• [Exercise set]:
1. In the passage on predictive analytics in colleges, reproduce the section that begins with the words "In addition to" and ends with "rather than assumptions.", swapping "colleges and universities" for "higher-education institutions".
2. In the passage on predictive analytics in colleges, rewrite the paragraph beginning "A recent article in The New York Times" as a short bulleted list that keeps its main facts.
3. Carry on writing the passage on predictive analytics in colleges from the point where it stops.

• [Document passage]:
In addition to using historical data to analyze past behavior, performance and trends, colleges and universities are using predictive analytics to determine what will happen next. Predictive analytics applies a variety of techniques (data mining, statistical algorithms, analytical queries, machine learning, artificial intelligence, predictive modeling, etc.) to historical and new, real-time data sets. This makes it possible to predict the likelihood of future patterns, outcomes or events based on a numerical score.

In higher education, schools are expected to identify students who are likely to succeed, as well as at-risk students. Schools are expected to identify opportunities to help students succeed with targeted support. Predictive analytics can help colleges and universities achieve these goals, using data rather than assumptions.

A recent article in The New York Times points out that slightly less than half of college students graduate in four years. That number only increases to 60 percent after six years, which has created increased pressure on schools to do better. More schools are now relying on predictive analytics to produce better outcomes. The goal is to identify successful student pathways, monitor student progress, and alert advisers when students veer off that path.

Here are a few examples cited in the article:

  • Georgia State is using predictive analytics to identify nursing students who are at risk of dropping out. They’ve found that poor performance in introductory math, not a foundational nursing course, indicated a higher risk of failure and the need for intervention.
  • At the University of Arizona, it was assumed that a grade of C in freshman English composition was acceptable, but data showed that just 41 percent of students who made a C earned a degree. As a result, the school needed to devote more resources to writing, especially for C students.

• [Data extracts]:
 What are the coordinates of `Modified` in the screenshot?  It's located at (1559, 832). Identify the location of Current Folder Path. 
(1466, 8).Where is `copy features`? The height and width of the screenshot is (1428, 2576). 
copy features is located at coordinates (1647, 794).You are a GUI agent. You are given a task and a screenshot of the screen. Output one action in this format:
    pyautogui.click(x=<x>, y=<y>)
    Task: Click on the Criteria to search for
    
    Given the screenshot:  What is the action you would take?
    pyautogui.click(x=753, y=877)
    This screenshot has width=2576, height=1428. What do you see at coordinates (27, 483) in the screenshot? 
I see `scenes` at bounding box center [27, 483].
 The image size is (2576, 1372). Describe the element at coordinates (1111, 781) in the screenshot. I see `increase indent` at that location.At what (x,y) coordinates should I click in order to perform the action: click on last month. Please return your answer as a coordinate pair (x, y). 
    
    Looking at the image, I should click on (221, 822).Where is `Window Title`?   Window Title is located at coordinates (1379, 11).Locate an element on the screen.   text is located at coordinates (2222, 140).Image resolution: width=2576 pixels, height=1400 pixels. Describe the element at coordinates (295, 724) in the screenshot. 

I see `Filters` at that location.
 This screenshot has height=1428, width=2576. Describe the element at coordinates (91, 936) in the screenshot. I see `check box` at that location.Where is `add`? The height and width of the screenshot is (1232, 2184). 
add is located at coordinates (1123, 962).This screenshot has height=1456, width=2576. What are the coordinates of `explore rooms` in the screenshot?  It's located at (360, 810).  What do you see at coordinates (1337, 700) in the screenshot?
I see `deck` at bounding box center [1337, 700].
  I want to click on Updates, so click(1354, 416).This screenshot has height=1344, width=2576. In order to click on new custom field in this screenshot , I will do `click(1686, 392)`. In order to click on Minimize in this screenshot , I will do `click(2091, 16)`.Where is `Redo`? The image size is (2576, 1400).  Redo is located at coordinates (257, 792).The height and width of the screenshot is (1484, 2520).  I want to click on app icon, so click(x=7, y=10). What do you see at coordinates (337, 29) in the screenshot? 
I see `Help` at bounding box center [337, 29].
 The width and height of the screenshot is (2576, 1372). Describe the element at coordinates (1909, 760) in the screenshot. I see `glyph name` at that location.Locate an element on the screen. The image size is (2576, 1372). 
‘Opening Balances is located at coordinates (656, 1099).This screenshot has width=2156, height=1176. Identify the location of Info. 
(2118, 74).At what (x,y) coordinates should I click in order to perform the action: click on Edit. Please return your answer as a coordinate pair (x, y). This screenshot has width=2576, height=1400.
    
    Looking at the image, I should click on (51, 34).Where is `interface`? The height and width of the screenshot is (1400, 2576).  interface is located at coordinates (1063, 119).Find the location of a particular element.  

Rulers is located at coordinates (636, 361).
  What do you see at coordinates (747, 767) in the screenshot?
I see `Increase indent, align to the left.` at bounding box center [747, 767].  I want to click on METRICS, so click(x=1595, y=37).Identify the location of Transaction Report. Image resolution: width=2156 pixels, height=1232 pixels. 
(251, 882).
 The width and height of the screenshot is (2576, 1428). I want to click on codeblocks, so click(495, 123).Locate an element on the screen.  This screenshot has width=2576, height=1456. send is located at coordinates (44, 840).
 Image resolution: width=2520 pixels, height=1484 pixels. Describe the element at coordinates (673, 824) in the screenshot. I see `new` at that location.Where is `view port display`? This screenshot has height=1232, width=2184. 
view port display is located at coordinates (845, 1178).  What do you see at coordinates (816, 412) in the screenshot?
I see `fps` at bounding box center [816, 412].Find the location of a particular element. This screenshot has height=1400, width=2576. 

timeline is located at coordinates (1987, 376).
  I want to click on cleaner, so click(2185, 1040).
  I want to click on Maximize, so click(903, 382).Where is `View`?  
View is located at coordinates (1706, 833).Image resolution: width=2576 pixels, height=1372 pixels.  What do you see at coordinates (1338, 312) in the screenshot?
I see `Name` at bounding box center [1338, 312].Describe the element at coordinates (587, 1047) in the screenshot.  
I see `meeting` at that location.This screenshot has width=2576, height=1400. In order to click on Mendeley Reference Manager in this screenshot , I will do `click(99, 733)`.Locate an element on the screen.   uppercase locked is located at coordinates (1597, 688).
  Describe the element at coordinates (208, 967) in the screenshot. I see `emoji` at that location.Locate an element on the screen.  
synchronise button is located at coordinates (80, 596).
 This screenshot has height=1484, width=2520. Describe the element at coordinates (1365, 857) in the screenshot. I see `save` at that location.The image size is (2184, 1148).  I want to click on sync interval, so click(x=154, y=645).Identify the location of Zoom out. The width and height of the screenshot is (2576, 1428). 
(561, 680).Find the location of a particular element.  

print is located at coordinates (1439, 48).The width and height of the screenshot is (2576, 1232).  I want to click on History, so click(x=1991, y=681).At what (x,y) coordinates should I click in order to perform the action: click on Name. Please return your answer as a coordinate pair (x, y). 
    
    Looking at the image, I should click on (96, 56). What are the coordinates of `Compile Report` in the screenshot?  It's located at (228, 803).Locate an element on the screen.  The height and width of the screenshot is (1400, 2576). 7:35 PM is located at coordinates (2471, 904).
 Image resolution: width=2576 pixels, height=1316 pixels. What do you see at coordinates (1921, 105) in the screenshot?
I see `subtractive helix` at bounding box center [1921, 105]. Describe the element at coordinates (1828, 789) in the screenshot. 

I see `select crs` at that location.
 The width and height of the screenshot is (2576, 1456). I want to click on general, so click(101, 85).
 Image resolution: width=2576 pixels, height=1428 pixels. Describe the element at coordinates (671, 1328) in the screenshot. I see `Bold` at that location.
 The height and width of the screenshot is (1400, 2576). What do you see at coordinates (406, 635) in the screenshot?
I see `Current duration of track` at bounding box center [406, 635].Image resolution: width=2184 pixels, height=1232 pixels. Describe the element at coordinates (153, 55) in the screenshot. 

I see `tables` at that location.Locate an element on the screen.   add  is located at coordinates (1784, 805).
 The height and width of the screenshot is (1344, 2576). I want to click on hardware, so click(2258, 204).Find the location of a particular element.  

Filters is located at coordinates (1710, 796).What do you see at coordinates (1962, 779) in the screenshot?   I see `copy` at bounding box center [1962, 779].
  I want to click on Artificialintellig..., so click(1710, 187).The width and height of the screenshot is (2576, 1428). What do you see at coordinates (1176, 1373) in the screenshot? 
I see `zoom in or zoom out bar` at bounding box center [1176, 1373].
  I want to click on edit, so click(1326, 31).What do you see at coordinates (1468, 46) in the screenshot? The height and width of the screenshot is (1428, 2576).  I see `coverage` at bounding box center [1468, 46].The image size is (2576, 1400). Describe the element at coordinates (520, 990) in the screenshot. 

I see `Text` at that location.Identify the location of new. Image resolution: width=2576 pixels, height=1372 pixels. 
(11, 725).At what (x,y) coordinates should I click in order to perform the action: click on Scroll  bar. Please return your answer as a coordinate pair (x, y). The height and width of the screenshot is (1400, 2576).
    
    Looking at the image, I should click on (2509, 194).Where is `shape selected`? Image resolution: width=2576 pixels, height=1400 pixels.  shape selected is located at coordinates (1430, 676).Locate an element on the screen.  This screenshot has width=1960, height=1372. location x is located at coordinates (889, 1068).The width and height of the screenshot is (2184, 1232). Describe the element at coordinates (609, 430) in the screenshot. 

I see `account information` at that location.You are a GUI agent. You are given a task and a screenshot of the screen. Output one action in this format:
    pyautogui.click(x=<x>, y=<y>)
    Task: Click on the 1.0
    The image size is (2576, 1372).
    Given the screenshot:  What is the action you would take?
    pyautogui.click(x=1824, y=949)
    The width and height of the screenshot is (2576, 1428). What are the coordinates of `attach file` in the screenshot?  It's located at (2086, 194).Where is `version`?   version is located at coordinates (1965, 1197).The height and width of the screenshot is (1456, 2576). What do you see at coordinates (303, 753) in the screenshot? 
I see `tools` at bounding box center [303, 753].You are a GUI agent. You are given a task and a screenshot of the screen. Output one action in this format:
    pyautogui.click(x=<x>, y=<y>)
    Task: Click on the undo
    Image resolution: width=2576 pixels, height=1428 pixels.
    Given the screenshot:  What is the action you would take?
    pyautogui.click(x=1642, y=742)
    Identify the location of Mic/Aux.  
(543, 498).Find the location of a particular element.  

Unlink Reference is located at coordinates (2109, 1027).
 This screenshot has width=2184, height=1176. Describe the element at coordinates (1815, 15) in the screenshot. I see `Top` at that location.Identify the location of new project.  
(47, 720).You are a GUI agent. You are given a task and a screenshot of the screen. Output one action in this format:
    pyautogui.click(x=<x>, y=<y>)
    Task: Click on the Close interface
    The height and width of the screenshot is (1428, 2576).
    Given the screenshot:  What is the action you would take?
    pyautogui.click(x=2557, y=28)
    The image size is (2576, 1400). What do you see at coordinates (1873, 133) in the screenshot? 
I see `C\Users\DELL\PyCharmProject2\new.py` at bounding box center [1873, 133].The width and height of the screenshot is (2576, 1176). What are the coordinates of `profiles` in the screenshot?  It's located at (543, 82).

• [Outputs by task]:
1.
In addition to using historical data to analyze past behavior, performance and trends, higher-education institutions are using predictive analytics to determine what will happen next. Predictive analytics applies a variety of techniques (data mining, statistical algorithms, analytical queries, machine learning, artificial intelligence, predictive modeling, etc.) to historical and new, real-time data sets. This makes it possible to predict the likelihood of future patterns, outcomes or events based on a numerical score.

In higher education, schools are expected to identify students who are likely to succeed, as well as at-risk students. Schools are expected to identify opportunities to help students succeed with targeted support. Predictive analytics can help higher-education institutions achieve these goals, using data rather than assumptions.

2.
- A New York Times article reports that slightly less than half of college students graduate in four years.
- After six years, the graduation rate only rises to 60 percent, putting more pressure on schools to do better.
- More schools now rely on predictive analytics to improve outcomes.
- The aim is to identify successful student pathways, monitor student progress, and alert advisers when students veer off that path.

3.
  • Predictive analytics determined that a D in a required American history course was the most common denominator for students who didn’t graduate from Middle Tennessee State University. Because it is a reading-intensive course, more reading comprehension is required for students who struggle. Predictive analytics enabled the school to go deeper than grade-point averages and monitor performance in specific courses.

The first step to a successful predictive analytics initiative is to identify a problem to be solved and the questions that must be answered to solve that problem. For example, a high percentage of students in a particular major either drop out or transfer. What common thread links the highest number of these students? Next, determine the appropriate predictive analytics technique(s) that will provide you with data that enables you to make the predictions you want to make. You may find that your data needs to be cleaned and normalized to produce the most valuable insights. Lastly, arriving at conclusions is only part of the job. You must be prepared to act upon the insights produced by predictive analytics if you expect to see any improvements.

The ability to analyze past performance has proven valuable for colleges and universities. The ability to predict future success and take steps to reduce the risk of failure is a huge step toward delivering the kind of accountability that parents, students and politicians expect from higher education.